* **BRIEF**
Please pick out every line in the records that contains the string "Task", treating uppercase and lowercase as different.

(Dataset entries)
########

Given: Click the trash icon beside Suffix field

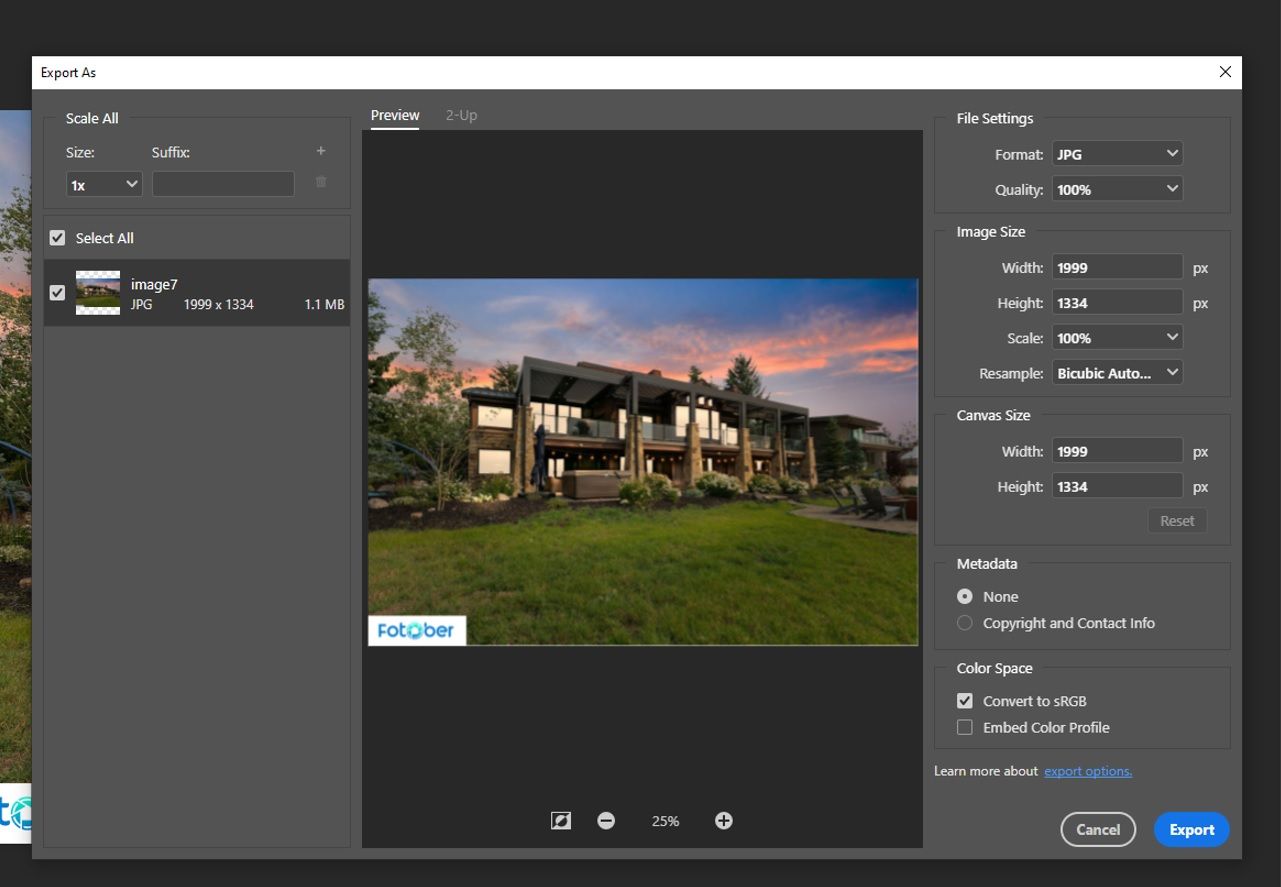Looking at the screenshot, I should pos(321,182).
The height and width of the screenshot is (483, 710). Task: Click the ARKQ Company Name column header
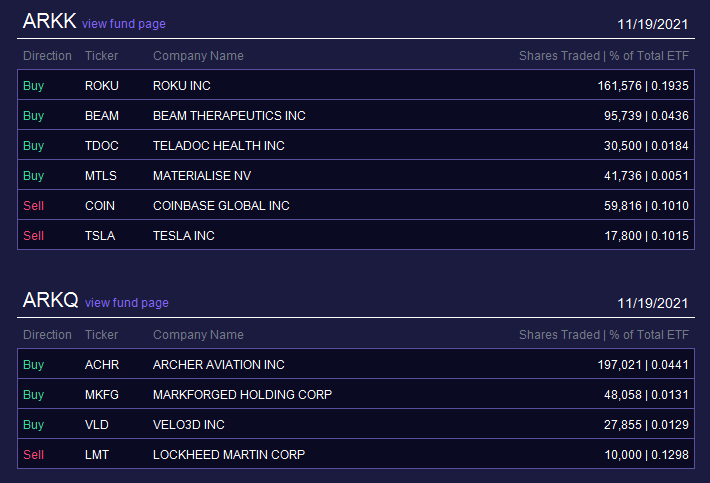pos(198,335)
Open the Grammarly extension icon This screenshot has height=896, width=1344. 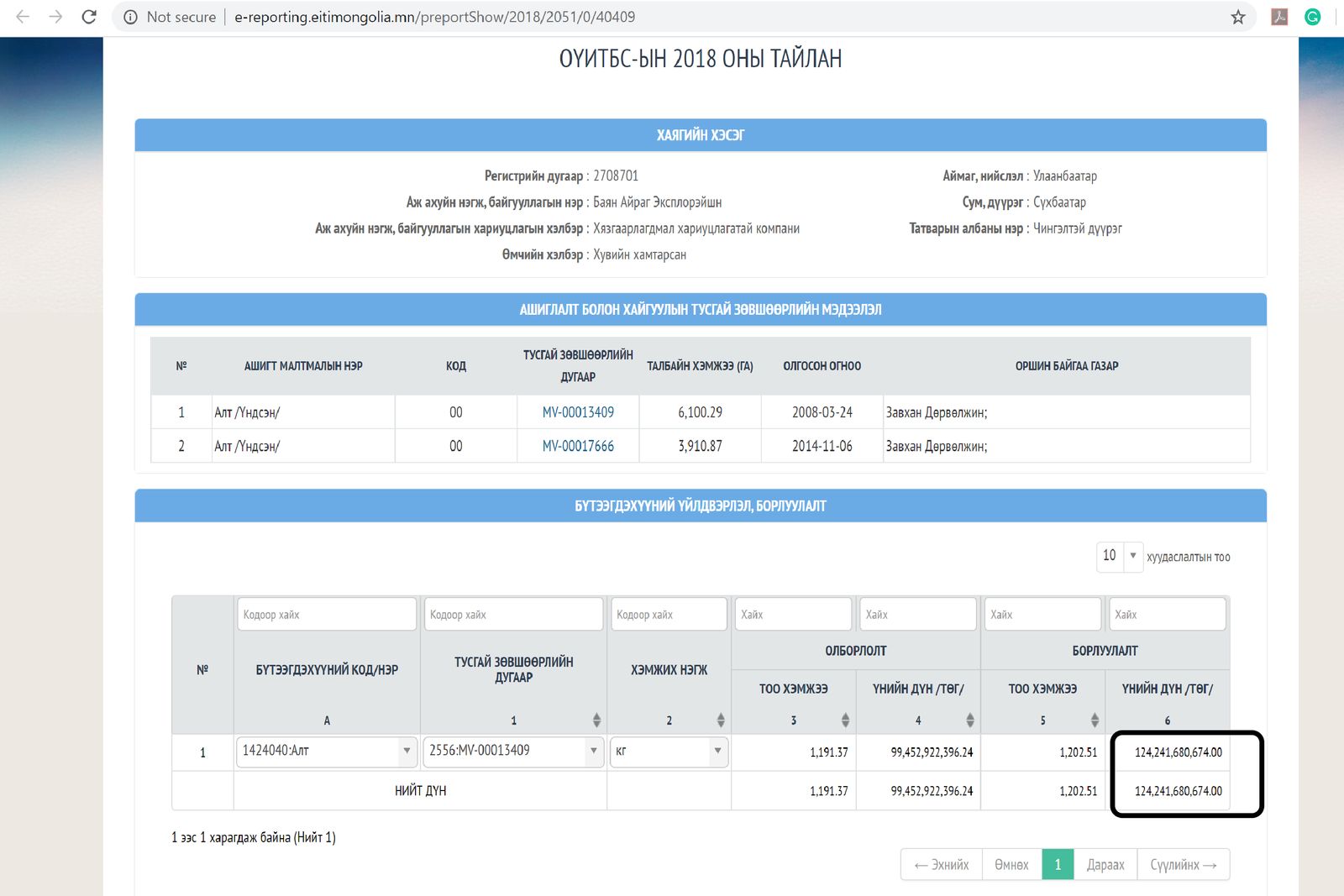point(1312,17)
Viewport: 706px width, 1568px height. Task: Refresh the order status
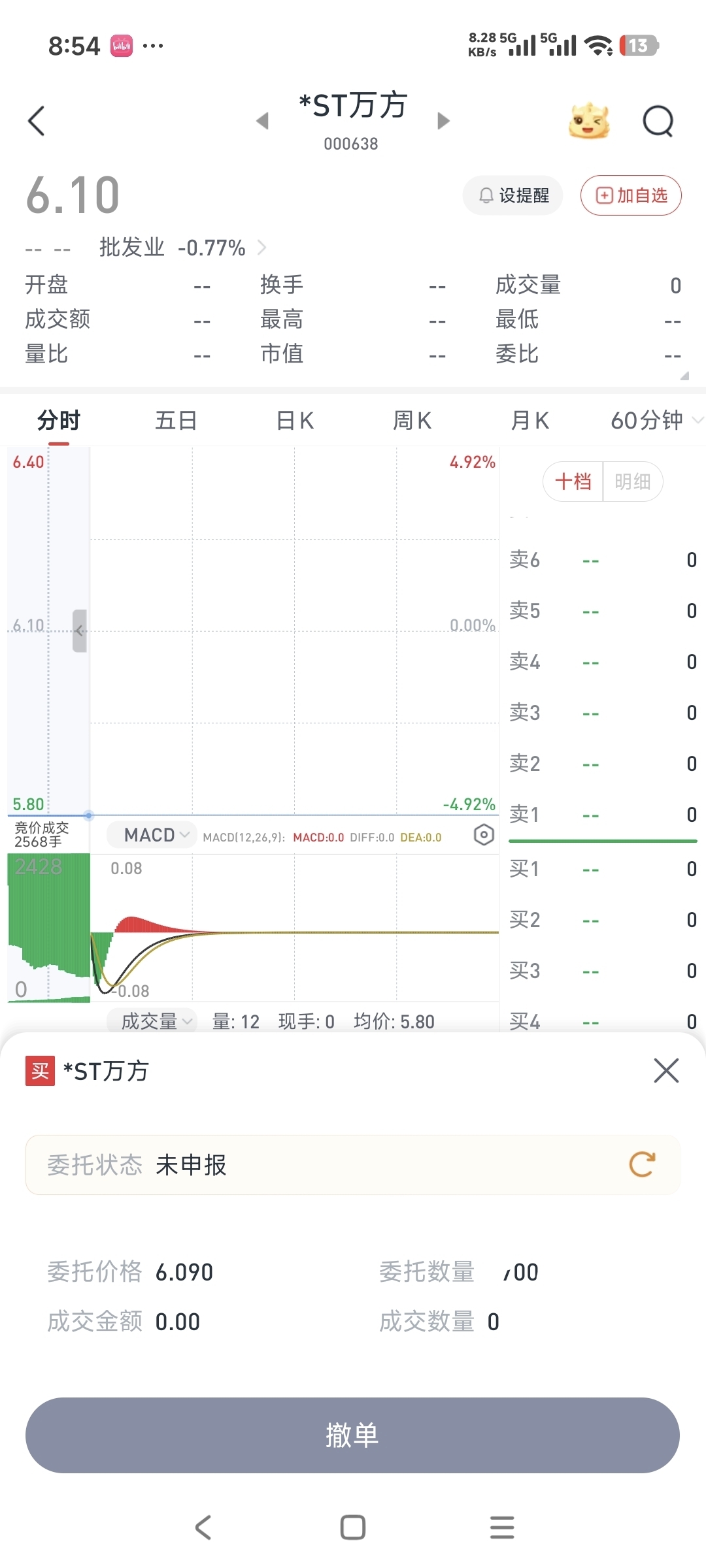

########

* **RESULT OF THE EXERCISE**
The height and width of the screenshot is (483, 710). Task: Click the ARKQ Company Name column header
Viewport: 706px width, 1568px height. Task: Refresh the order status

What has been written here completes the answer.